> EXERCISE DESCRIPTION: As you write out the lines from the one containing "Screen dimensions: 491x816" through the last line of the records, keep them exact and leave out pictures.

> DATASET EXCERPTS:
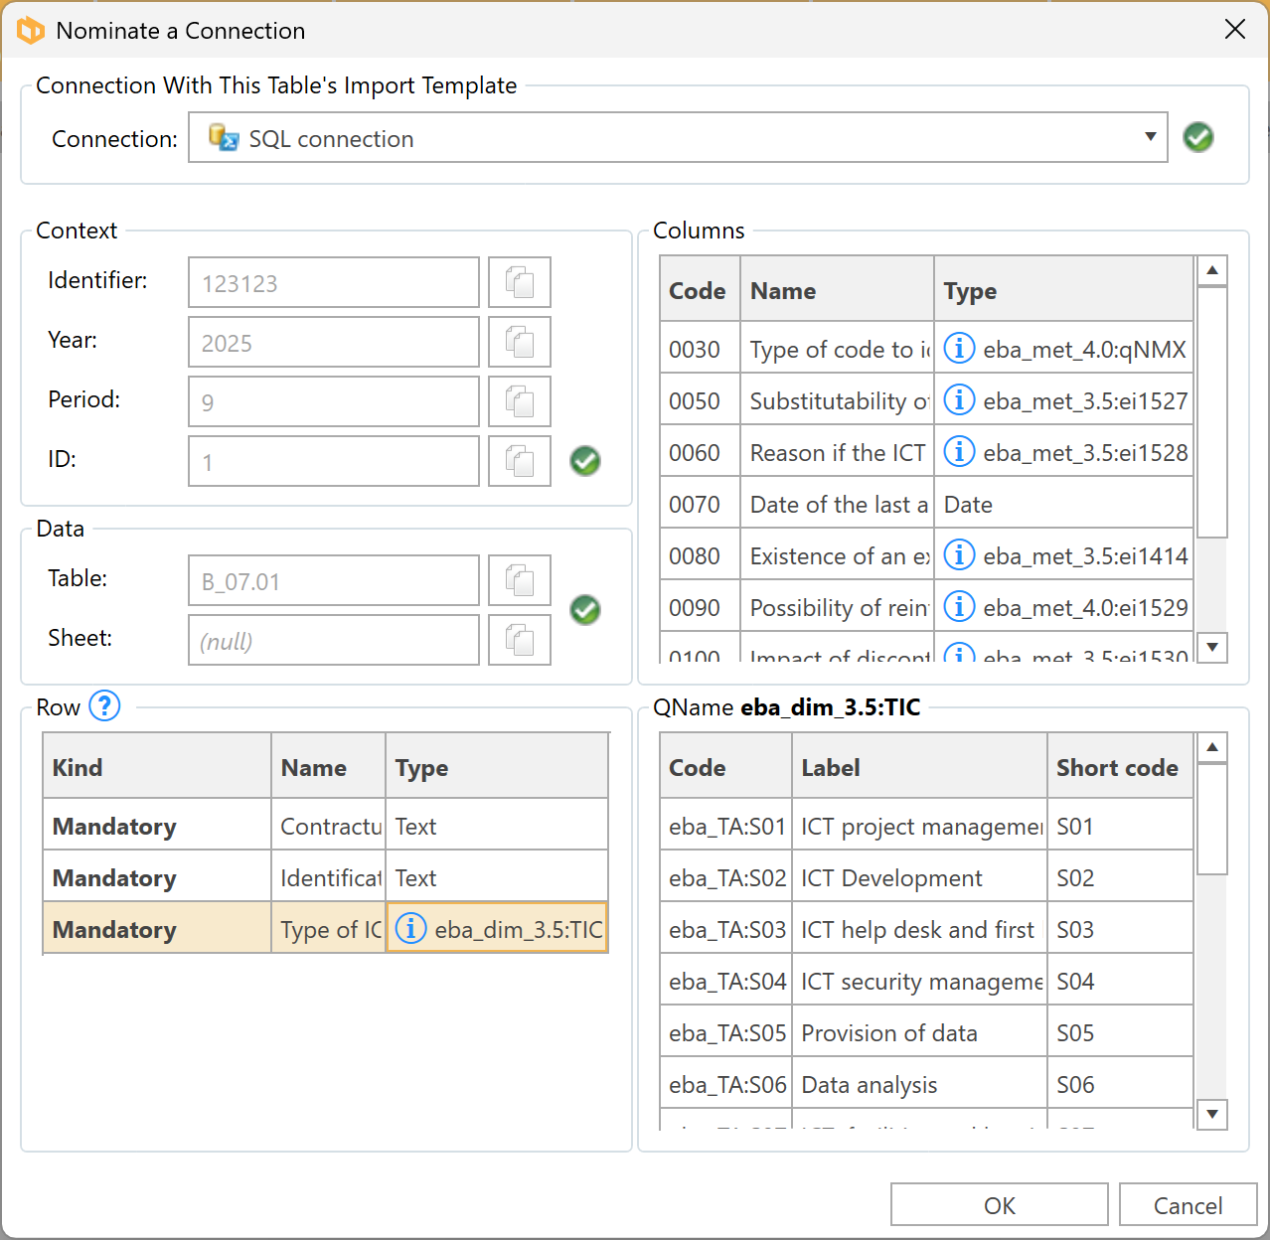Click info icon for eba_met_3.5:ei1414 type
Viewport: 1270px width, 1240px height.
pos(958,555)
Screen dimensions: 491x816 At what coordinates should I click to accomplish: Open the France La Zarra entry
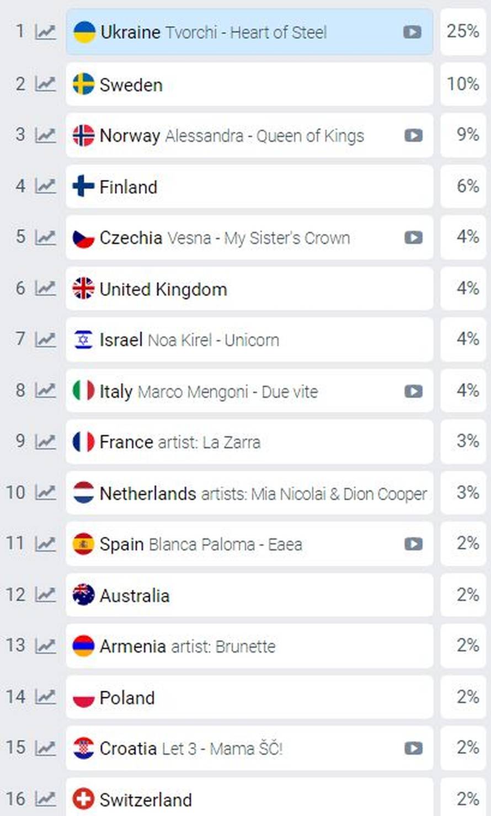click(180, 442)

> OUTPUT FOR THIS TASK:
Screen dimensions: 491x816 At what coordinates should I click to accomplish: Open the France La Zarra entry
click(180, 442)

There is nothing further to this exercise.